A third of Kenyan loan accounts are negatively listed as defaulted with the country’s credit reference bureaus (CRBs) in an economy where Covid-induced job cuts and business closures have pushed thousands of people into a debt trap.
Data from the CRBs show that the accounts negatively listed stood at 4.6 million out of the 15 million accounts, reflecting a jump from 3.2 million accounts in April last year.
The bulk of the new listings is for mobile digital loans despite the government having frozen the blacklisting of defaulted loans below Sh1,000 from April to December last year.
The suspension was aimed at cushioning Kenyans from the economic fallout that came with Covid-19.
The defaulted loan accounts were listed this year.
Workers and businesses defaulted on bank loans worth Sh93 billion in the year to February following the imposition of stringent measures to contain the spread of the coronavirus.
Data from the Central Bank of Kenya (CBK) shows that non-performing loans (NPLs) rose from Sh351 billion in February 2020 to Sh444 billion at the end of February this year — the sharpest one-year increase in recent history.
But this excludes defaults from unregulated digital mobile lenders who were also barred from forwarding the names of loan defaulters to CRBs.
It followed public outcry over widespread misuse of the credit information sharing (CIS) mechanism by the unregulated digital mobile lenders.
Their freeze from CRBs signals that blacklisted loan accounts could have been higher.
“The number of Kenyans currently negatively listed are 4.6 million against the total records of 15 million,” said Joseph Nyaga, the CEO TransUnion, one of Kenya’s three CRBs.
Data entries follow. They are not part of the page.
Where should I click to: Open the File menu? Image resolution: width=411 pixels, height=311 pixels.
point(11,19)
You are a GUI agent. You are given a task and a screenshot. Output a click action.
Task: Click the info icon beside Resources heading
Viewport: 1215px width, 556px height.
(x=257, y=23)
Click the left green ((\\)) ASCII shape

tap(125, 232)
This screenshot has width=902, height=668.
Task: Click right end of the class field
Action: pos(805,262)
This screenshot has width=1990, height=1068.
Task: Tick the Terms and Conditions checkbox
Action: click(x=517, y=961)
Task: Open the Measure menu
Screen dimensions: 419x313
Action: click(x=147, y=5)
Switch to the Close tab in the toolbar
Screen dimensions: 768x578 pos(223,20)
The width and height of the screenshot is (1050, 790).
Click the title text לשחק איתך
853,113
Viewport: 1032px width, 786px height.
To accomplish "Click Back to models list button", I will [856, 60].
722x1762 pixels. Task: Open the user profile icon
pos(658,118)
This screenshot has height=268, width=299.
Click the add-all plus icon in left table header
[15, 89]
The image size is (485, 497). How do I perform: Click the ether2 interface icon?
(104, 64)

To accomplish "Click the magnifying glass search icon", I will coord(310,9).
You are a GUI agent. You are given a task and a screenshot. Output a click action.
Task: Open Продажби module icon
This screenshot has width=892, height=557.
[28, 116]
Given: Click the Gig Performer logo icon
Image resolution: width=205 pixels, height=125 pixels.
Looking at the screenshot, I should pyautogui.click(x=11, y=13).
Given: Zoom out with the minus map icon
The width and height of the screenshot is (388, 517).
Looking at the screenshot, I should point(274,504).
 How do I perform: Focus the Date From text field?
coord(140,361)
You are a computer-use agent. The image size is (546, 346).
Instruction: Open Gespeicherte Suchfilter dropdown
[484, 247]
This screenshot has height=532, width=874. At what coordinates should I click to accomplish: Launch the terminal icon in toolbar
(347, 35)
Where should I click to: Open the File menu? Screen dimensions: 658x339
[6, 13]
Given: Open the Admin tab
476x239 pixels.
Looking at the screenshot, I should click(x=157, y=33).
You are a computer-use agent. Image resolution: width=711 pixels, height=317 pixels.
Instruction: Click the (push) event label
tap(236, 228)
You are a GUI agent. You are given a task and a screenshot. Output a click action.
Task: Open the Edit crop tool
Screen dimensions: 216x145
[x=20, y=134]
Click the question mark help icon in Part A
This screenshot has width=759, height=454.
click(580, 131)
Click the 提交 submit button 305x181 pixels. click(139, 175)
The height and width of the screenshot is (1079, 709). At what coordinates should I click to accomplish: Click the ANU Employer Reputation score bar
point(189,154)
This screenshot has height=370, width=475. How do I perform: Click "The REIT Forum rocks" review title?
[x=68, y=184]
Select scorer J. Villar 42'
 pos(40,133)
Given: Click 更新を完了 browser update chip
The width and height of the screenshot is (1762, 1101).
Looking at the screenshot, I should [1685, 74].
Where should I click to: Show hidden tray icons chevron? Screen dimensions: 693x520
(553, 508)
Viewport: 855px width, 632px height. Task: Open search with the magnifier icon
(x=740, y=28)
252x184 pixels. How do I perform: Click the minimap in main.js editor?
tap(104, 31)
He said the majority of the negative listings were for loans tapped through mobile phones.
The rising number of blacklisted loan accounts will jeopardise the chances of millions of Kenyans being able to borrow more to grow their businesses or for projects.
But the CBK has offered the blacklisted borrowers breathing space after it froze the sharing of information of those who have defaulted on loans of below Sh5 million up to end of September next year.
The CRB listing relief is part of a stimulus package to cushion distressed businesses and households from the effects of the Covid-19 pandemic, which has hit consumer demand and forced businesses to shed jobs and cut back their operations.
But the CBK reckons the move could constrict private sector lending growth.
Industries and other businesses had cut down on their activities in response to the infectious disease, leading to job cuts and unpaid leave for retained staff as profitable firms moved into losses.
This saw workers who had tapped mortgages and unsecured loans for purchase of goods such as furniture and cars and expenses like school fees default. Unsecured loans are given on the strength of one’s salary.
Firms that had borrowed based on the forecast of cash flows have also been struggling to repay their bank loans.
Nearly 730,000 jobs were lost last year when Kenya imposed coronavirus-induced lockdowns that led to layoffs and pay cuts, but the country’s economy is presently recovering.
Growth slid to negative 0.3 percent last year from 5.0 percent in 2019.
Recovery has started, but there are fears the pace could be curbed by a shortage of Covid-19 vaccines and new waves of infections. Growth is expected to be 6.1 percent this year and 5.6 percent in 2022, according to the CBK. The non-performing loans dropped from Sh444.2 billion in February to Sh435 billion in September.
The CBK has warned that commercial banks could restart rationing loans following the suspension of blacklisting of defaulters with Sh5 million loans and below.
The regulator says banks may shun lending to individuals and small traders at a scale last witnessed between September 2016 and November 2019 when Kenya capped interest rates.
Bankers say a lack of credit reference could contribute to soaring costs of loans and stall lending to businesses due to incomplete borrowers’ information.
The suspension is the second since Kenya reported the first case of Covid-19 last year.
The CBK ordered a six-month suspension of CRB listings in April last year as part of the measures to cushion borrowers hit by the pandemic.
The moratorium lapsed in October, allowing financial institutions to start sending names of defaulters to the CRBs. Lenders, however, offered defaulters 90 days from October 1 to start repaying their loans or get blacklisted.